About Us

Greenville, Maine, United States
We are the Northern Lights, folks who have lived on the shores of Moosehead Lake for years, professionally capturing its essence in words and photographs. Now retired, we have turned to the Internet to share with you Moosehead and the North Woods - literally and figuratively, past and present - through our eyes and hearts with the hope that these words and images will inspire you to offer your own stories of Moosehead on these pages. Our intent is to update this site quarterly. Its content will be eclectic, but will be loosely connected to the following departments: A Sense of Place (photographic essay), Comfort and Cuisine, Time - Past Tense and Real, Ways and Means, and Character. Now, with Character, we are starting a serial novel, written jointly. It will always be at the end of the quarterly offerings.
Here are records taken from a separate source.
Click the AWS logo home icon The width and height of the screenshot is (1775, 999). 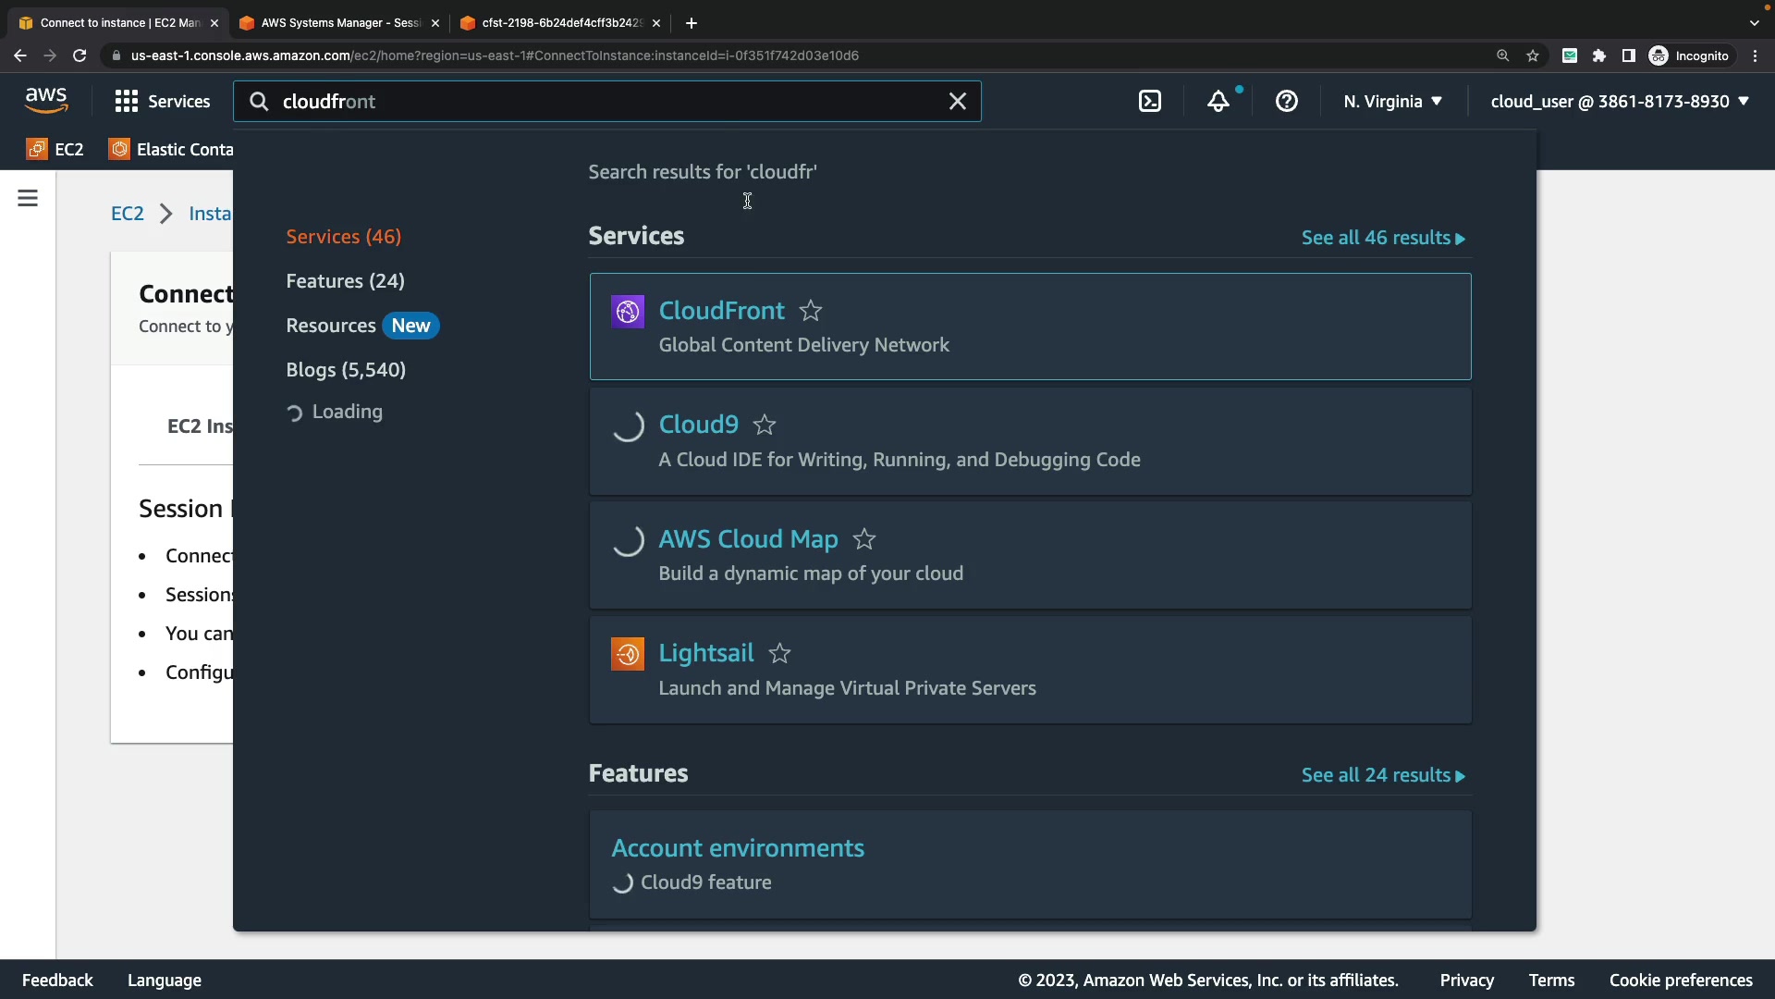click(46, 100)
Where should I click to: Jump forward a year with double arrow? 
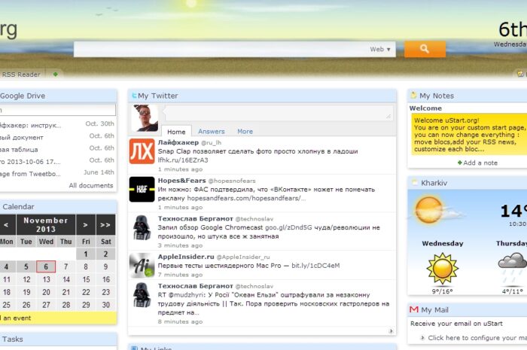click(106, 224)
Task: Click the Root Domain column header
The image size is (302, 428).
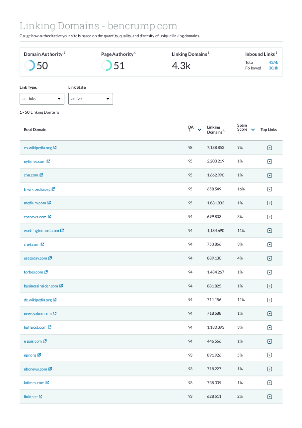Action: (x=35, y=130)

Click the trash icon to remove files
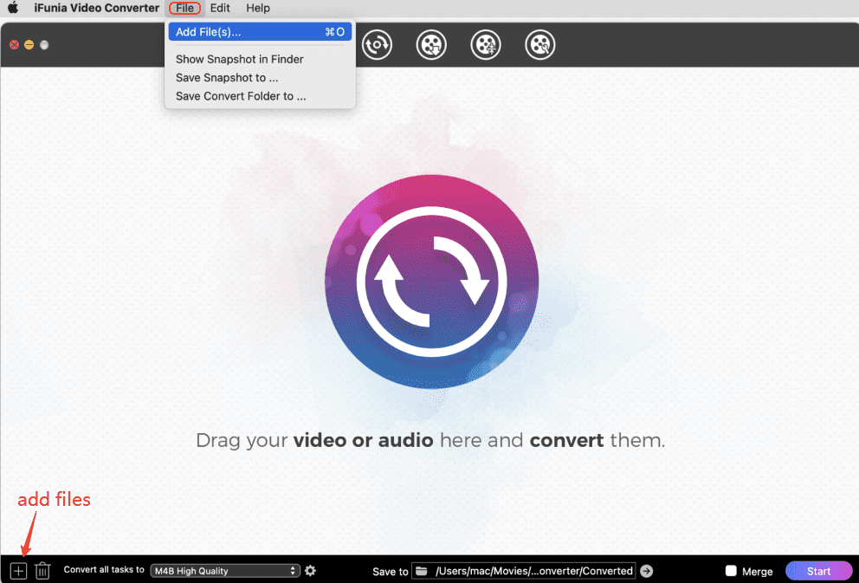click(42, 571)
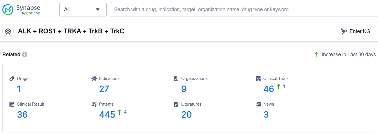
Task: Click the Related info icon
Action: 25,55
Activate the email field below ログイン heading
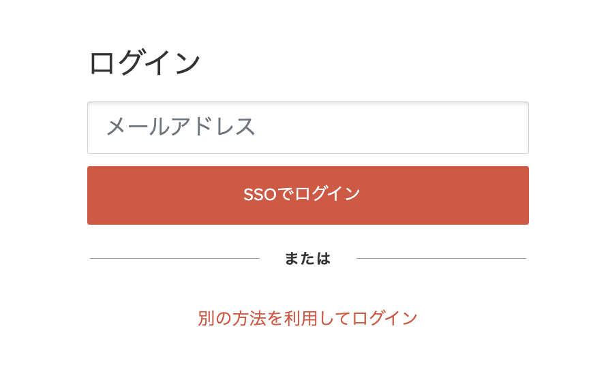The width and height of the screenshot is (608, 365). point(308,128)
Its title is "The Lupine House" and we believe you will recognize Moosehead and the North Woods in its fictional pages. If you find the last words leave you hanging, then we've done our job right and you'll be waiting impatiently for the next installment. So enjoy. Browse down through our offerings. And tell us what you think!

Sunday, December 19, 2010

Time - Past Tense and Real: Yes, Virginia, there is a Santa Claus ...


 
Ornaments from Moosehead Historical Society Collection
Santa Claus, the jolly old fellow who today is the signature to Christmas celebrations in America - where did he come from, anyway? Well, sources say he likely was derived from the Dutch figure of Sinterklaas, a legendary figure who is said to have brought gifts into the homes of good children during the evening and overnight hours of Decenber 24. But the Dutch are not alone, a nearly identical story is attributed by Greek and Byzantine folklore to Basil of Caesarea, with a feast day on January 1. Originally, St. Nicholas was portrayed wearing bishop’s robes, but today his attire has evolved to the red, fur trimmed suit, the image most popular in the United States and Canada.
Christmas celebrations in the early 1900s in the Moosehead region almost certainly included a Santa Claus figure, as evidenced by the collection of decorations held by the Moosehead Historical Society (see picture above). While no specific information is available about these decorations, according to society Executive Director Candy Russell, it is believed they came from the Eveleth, Crafts, Sheridan House, and, for the most part, appear handmade. In addition to a large number of Santa figures, there is also a sleigh, reindeer, and other figures appropriate to the season.
There is an old song whose lines tell a tale of “over the river and through the woods to Grandmother’s house we go” via horse drawn sleigh for Christmas. Christmas in the Moosehead region in the early 1900s may have been much more simple and surely involved family, according to a member of an old Greenville family, but there wasn’t a lot of sleigh riding to Grandma’s house, as families generally lived three and four generations deep in one house. Christmas would have been celebrated with a family gathering around good food and the simple exchange of gifts, most of them likely homemade.